Outrossim, pode-se recordar aqui a obra Nossa Diversidade Criadora (Unesco, 1997), a qual propõe que a questão central do processo de desenvolvimento é determinar que políticas promovem, sob a égide de uma Ética Universal, um verdadeiro desenvolvimento humano sustentável e equitativo, ao mesmo tempo em que estimulam o florescimento de diferentes culturas. A Ética Universal   a qual deveria nortear a convivência universal   tem como fundamento os Direitos Humanos, quais sejam: “a proteção da integridade física e emocional do indivíduo contra ameaças da sociedade, a garantia de condições mínimas para uma vida decente, o tratamento justo e o acesso eqüitativo aos mecanismos de correção de injustiças”. A esses direitos enunciados na Declaração Universal dos Direitos Humanos, somaram-se recentemente os chamados novos direitos humanos, quais sejam, o direito a um meio ambiente saudável e propício ao bem-estar do homem e da mulher e as responsabilidades individuais e coletivas quanto a esses. Associam-se também os princípios: (a) de que a democracia é a forma política mais propícia à proteção das minorias raciais, étnicas e culturais e expressão do compromisso com a solução pacífica dos conflitos e das controvérsias através de negociações equitativas; (b) de que uma efetiva “Cultura da Paz” deve ser cultivada nos espaços intra e inter-nações; (c) de que, quanto à questão de gênero, são necessárias mudanças para a concreção de uma plena igualdade jurídica e do acesso à educação e à saúde (a fim de acelerar a superação do hiato entre os sexos), assim como mudanças em matéria de igualdade de oportunidades – acesso ao crédito, posições de gerência e eleição de autoridades governamentais; e (d) de que a equidade em cada geração e entre gerações implica que as gerações atuais cuidem do meio ambiente e dos recursos culturais e naturais e os utilizem em proveito das gerações presentes e futuras.

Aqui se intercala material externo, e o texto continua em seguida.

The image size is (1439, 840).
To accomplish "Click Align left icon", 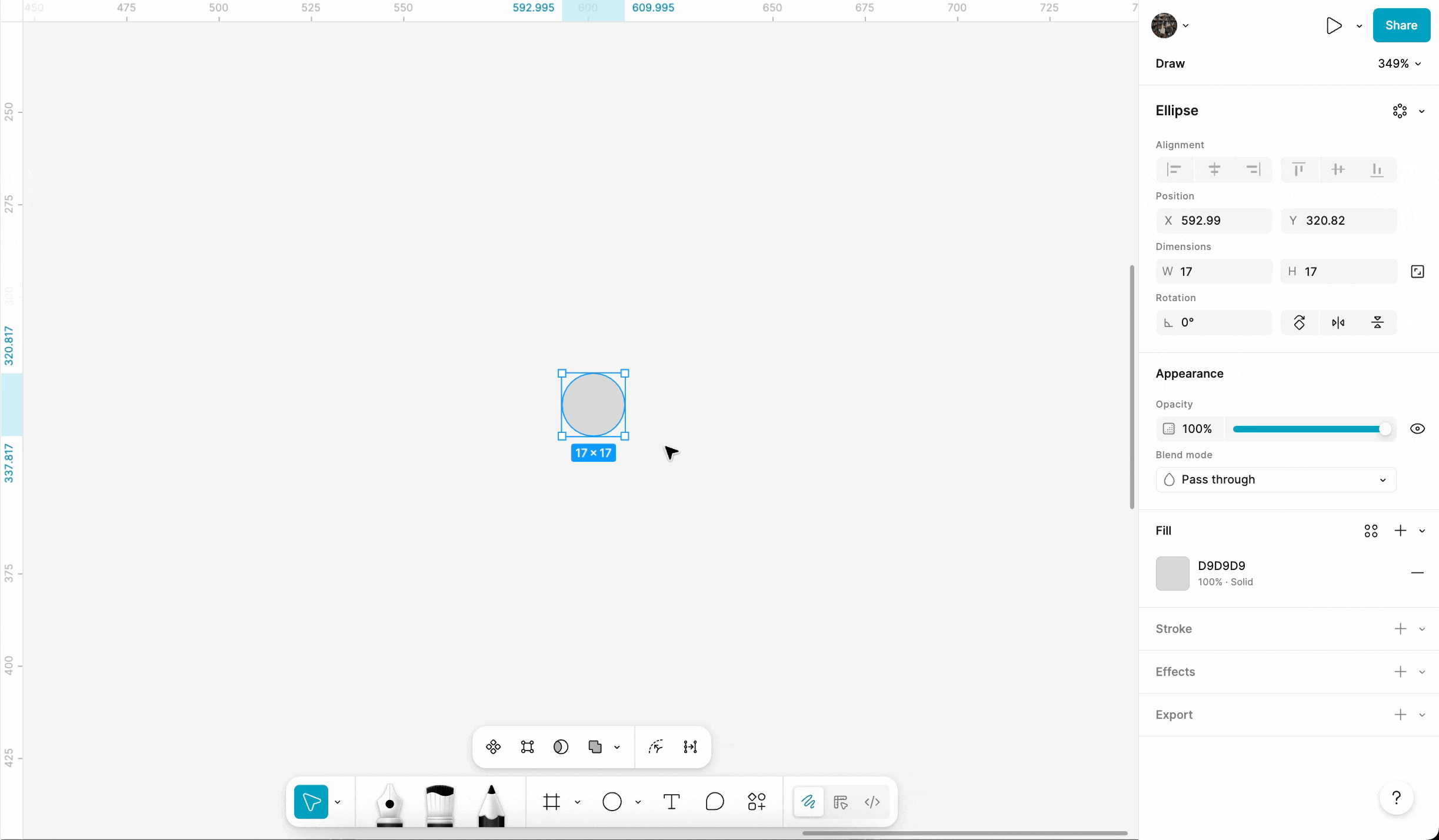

IHU On-Line - Como o senhor descreve as características da sociedade no Brasil e na Argentina? Que análise sociológica o senhor faria da América Latina, de modo geral?

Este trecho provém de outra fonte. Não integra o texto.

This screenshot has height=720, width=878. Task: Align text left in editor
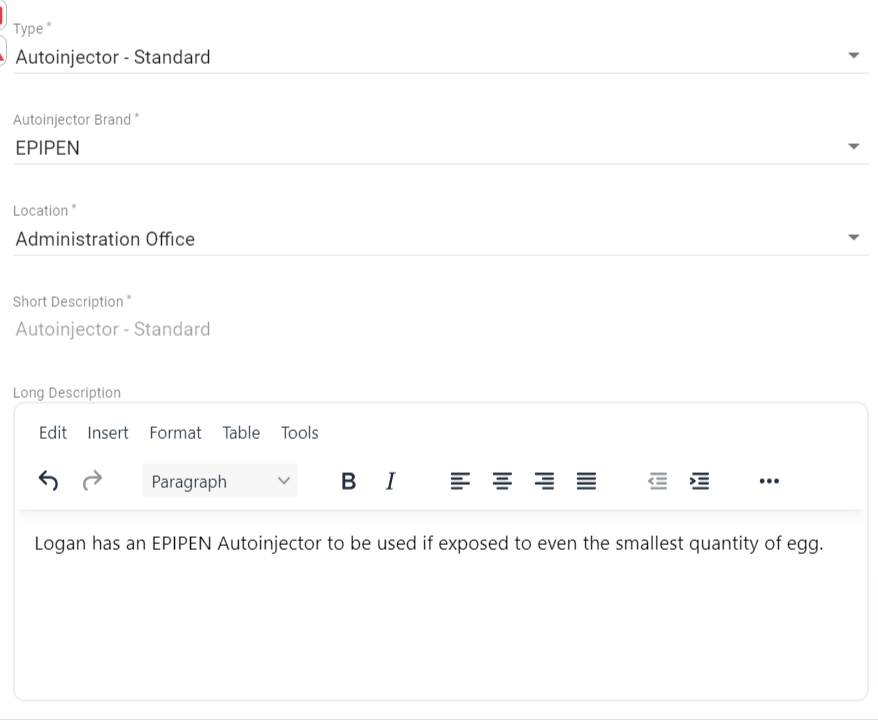tap(460, 481)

Enno Liedke Filho - Como uma análise criteriosa das múltiplas realidades nacionais latino-americanas não pode ser realizada aqui, dados os limites de texto propostos, opto por comparar os casos da Argentina e do Brasil. Em grandes linhas, as principais tendências sócio-históricas vivenciadas por essas sociedades ao longo do século XX tendem a parecer similares (como por exemplo, peronismo e varguismo, movimentos que são aproximados por muitos analistas), mas cumpre apontar que as diferenças são muito significativas, sendo determinantes da herança presente com que essas sociedades contam para a construção de seus futuros. Na Argentina destacam-se: (1) a entrada, já desde fins do século XIX, da classe média na política com o avanço crescente do Partido Radical de Alem e de Yrigoyen; (2) a presença de correntes anarquistas e socialistas no interior do emergente movimento trabalhista; (3) a experiência da entrada e participação das massas na política com o peronismo a partir dos anos de 1940; e (4) a tragédia do ciclo autoritário, particularmente do denominado Proceso (1976 1983), marcado por exílios, mortes e desaparecimentos políticos. A sucessão de governos incapazes, após a redemocratização, de fazer frente à estagnação econômica, a qual é em parte decorrente da política de desindustrialização dos governos autoritários, em muito tem contribuído para o descrédito das instituições e a fragilização do próprio tecido social nacional.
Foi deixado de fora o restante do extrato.